Почки болят, они не приемлют меня и мою окружающую среду. Протесты их подавляю болеутоляющими и не сплю, не сплю, не сплю. Рвотные рефлексы, головные боли, подавляющее большинство меня хочет уснуть и не проснуться. С А.В. смеялись сегодня, что писать о грустном и о почках куда проще, чем о торжестве. Выходит депрессивно-красиво. Эстетично. Тема уродливого же — заманчива, но на любителя. А о любви и вовсе нужно писать с трагедией, иначе не цепляет, иначе и вовсе не стоит писать. Ладно, довольно сарказма, и трагедия мало кому дается легко: попробуй говорить о боли, когда ты не способен себе представить ее настолько досконально, что начинает сводить зубы — словоблудие. Оставьте тогда в покое.

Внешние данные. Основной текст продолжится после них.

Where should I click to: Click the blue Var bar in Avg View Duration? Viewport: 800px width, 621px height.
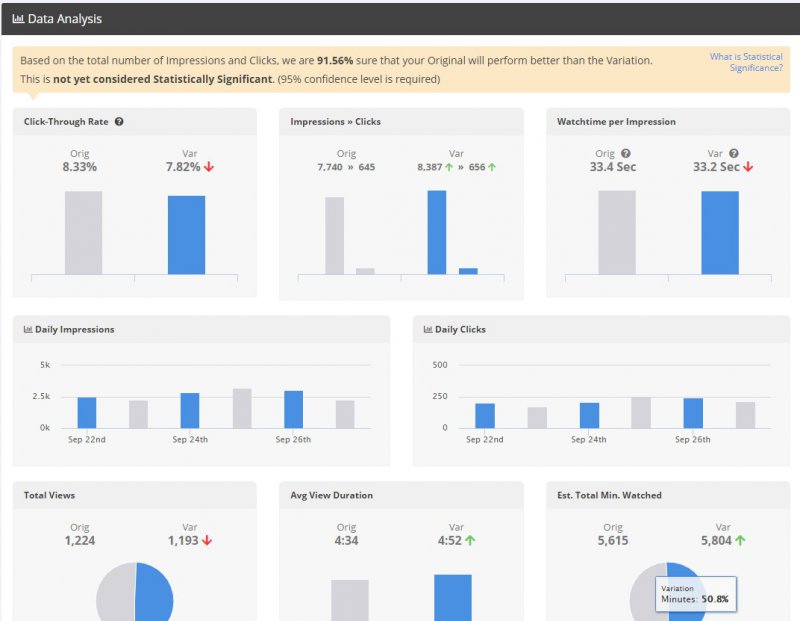coord(452,597)
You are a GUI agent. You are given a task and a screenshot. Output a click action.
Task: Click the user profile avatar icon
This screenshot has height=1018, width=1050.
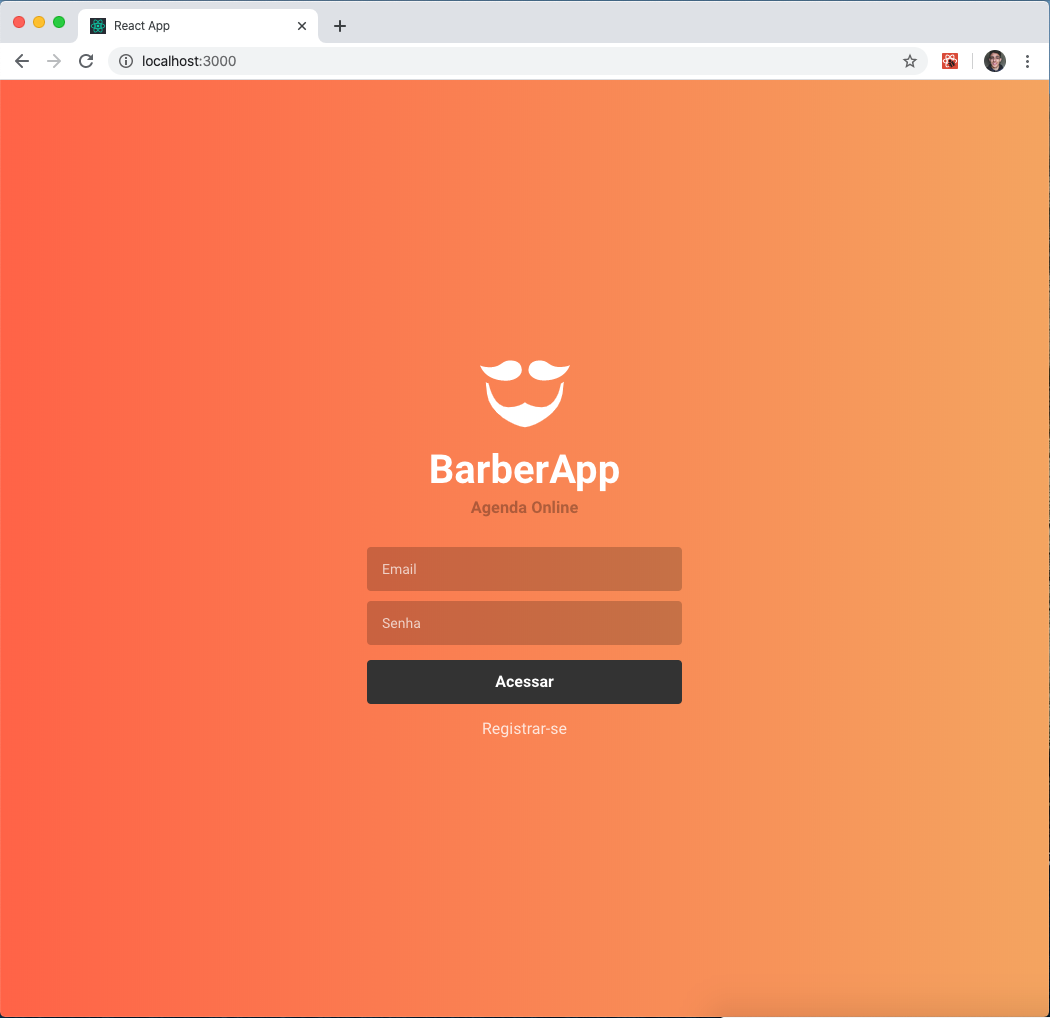point(995,61)
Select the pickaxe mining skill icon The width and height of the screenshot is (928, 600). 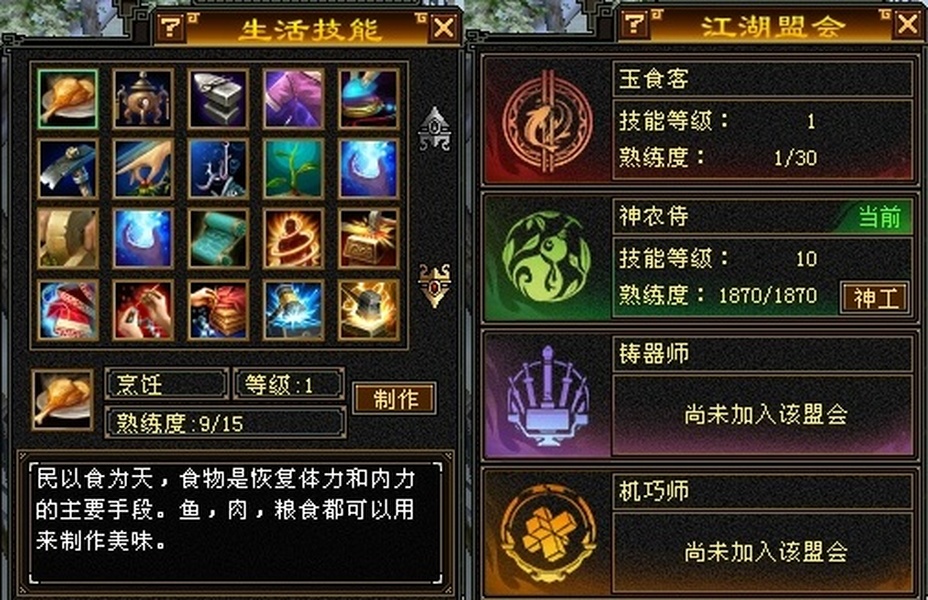(x=67, y=169)
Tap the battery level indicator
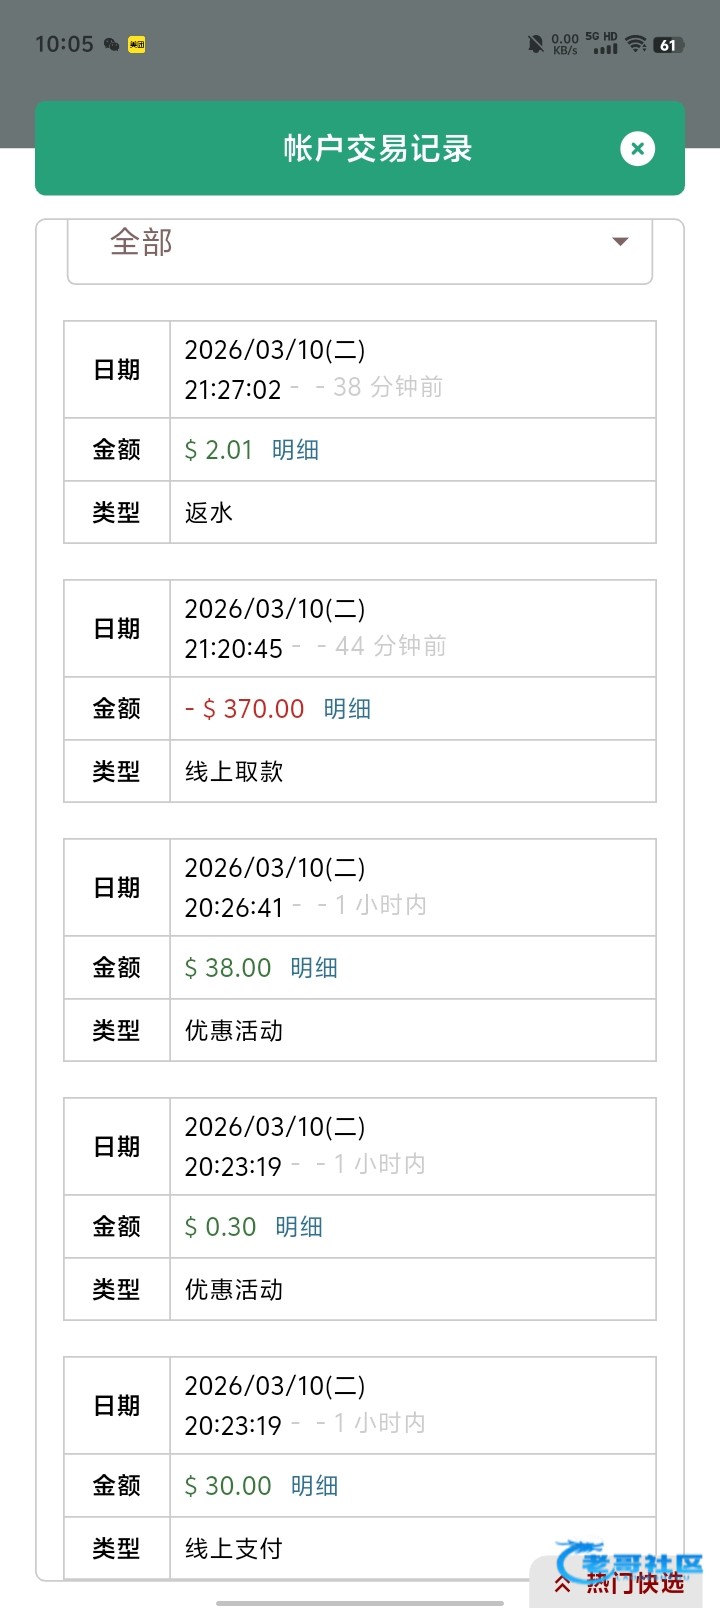This screenshot has height=1608, width=720. (x=668, y=45)
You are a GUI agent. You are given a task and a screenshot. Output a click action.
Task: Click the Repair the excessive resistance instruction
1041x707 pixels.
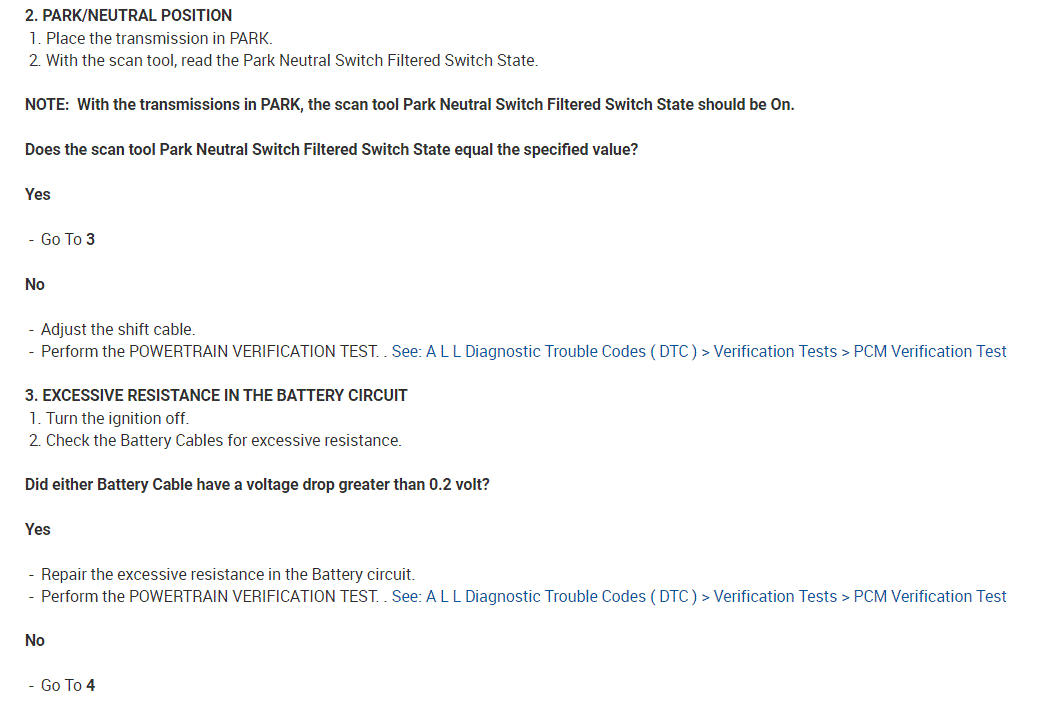(x=227, y=575)
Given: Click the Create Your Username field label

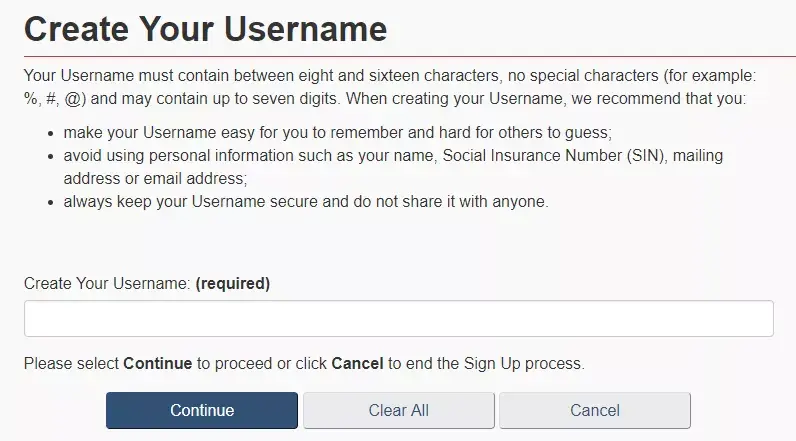Looking at the screenshot, I should 106,284.
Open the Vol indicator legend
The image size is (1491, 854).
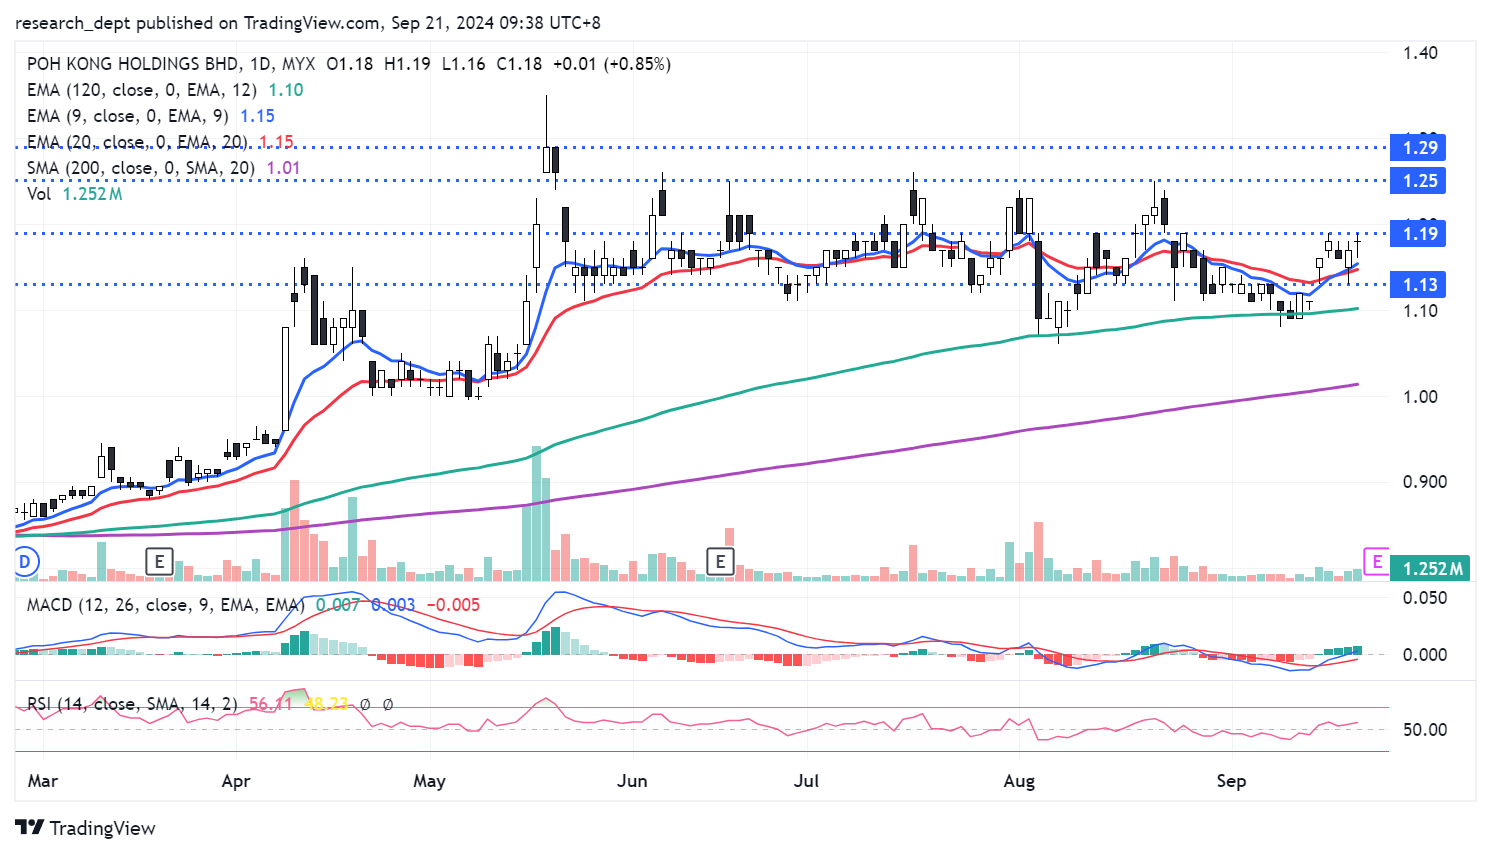click(39, 194)
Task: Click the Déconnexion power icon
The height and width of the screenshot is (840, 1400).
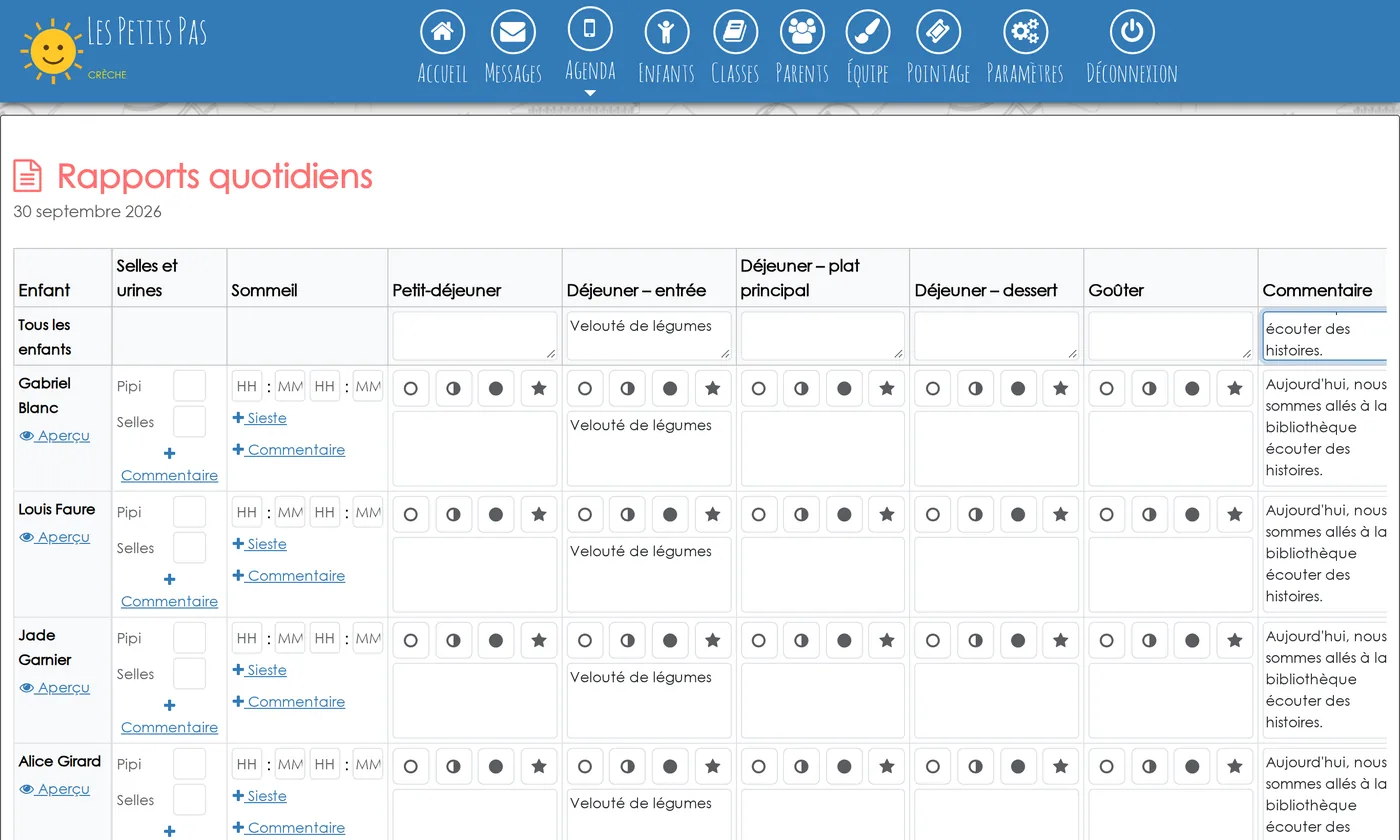Action: (x=1132, y=33)
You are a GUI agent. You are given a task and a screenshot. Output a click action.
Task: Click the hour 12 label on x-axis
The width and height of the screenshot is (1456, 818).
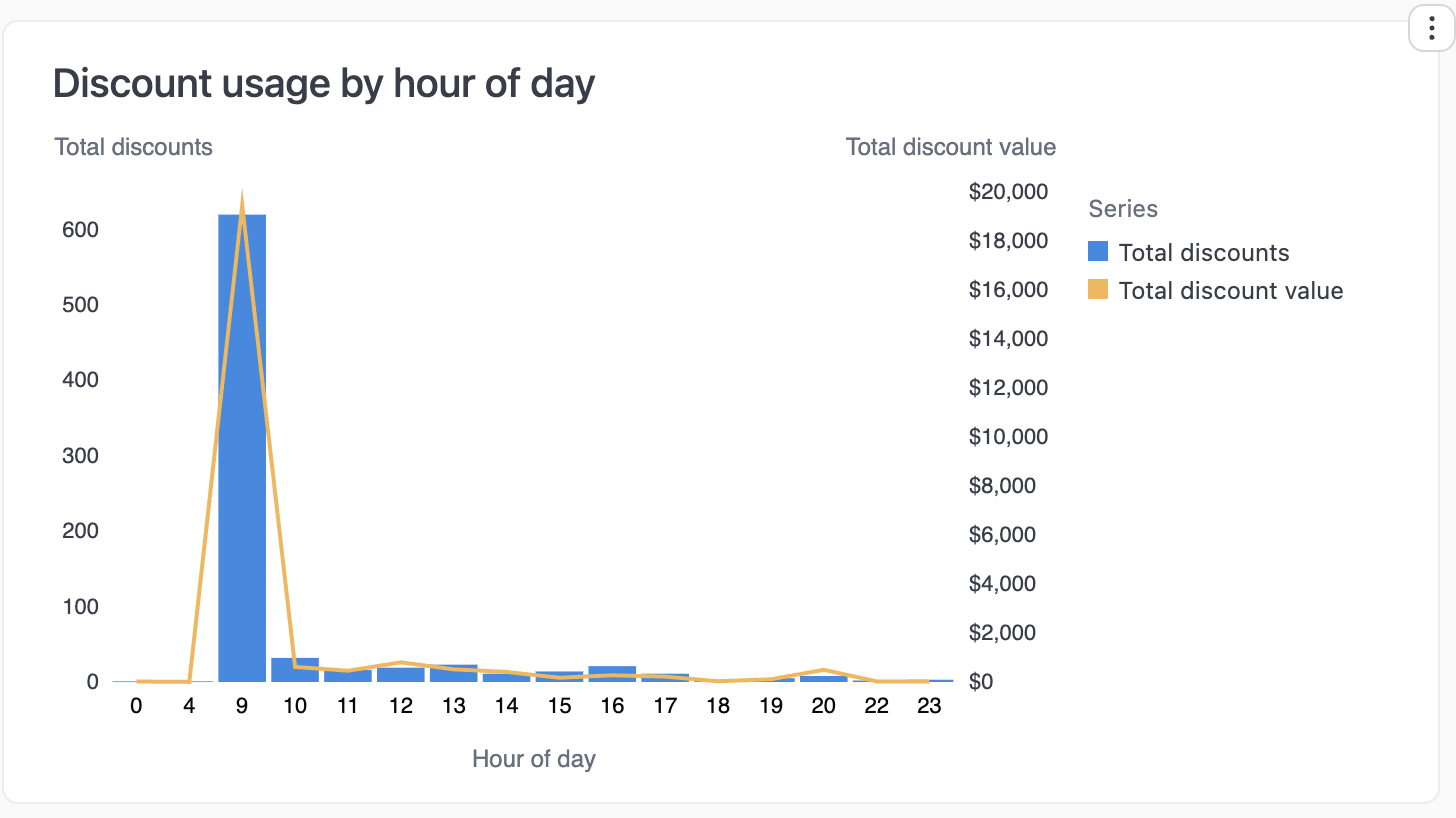(x=400, y=705)
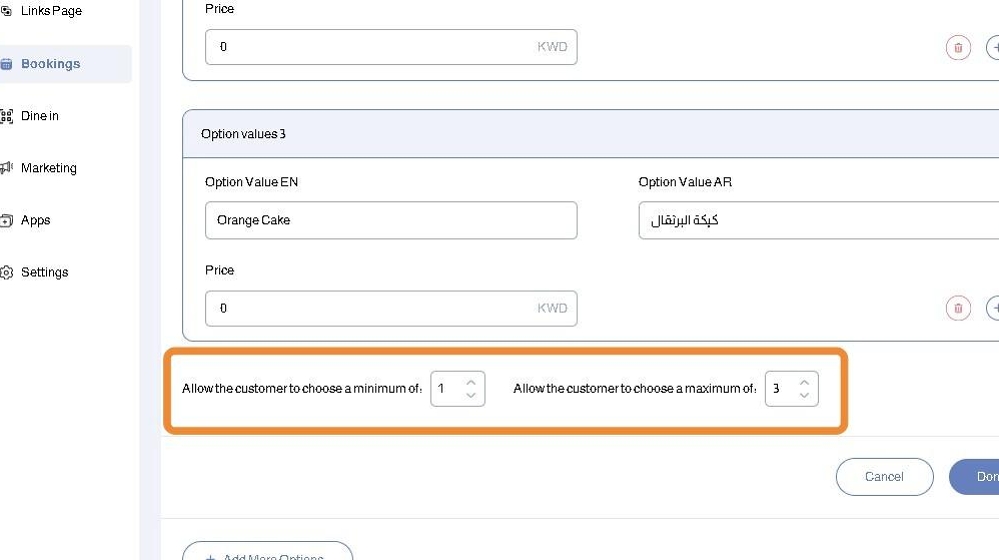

В последнее время я так радуюсь, когда кто-то пытается заговорить со мной. Сегодня, когда на обратном пути из книжного, в автобусе, со мной заговорил мужчина лет 50, который полдороги вглядывался в меня, то со всей строгостью, то с умилением, то с радостью, то с некоторой осторожностью, особенно когда я перебирала, проводила рукой по хрустящим страницам книги, я вся просияла. Сразу вспомнила милейшего попутчика, примерно такой же возрастной категории, что всю дорогу рассказывал мне про Бальзака, читал Лермонтова, угощал бутербродами и чаем. А после столько воспоминаний посыпалось, так тепло стало. Ох, как же я рада в последнее время незнакомцам. Как же рада.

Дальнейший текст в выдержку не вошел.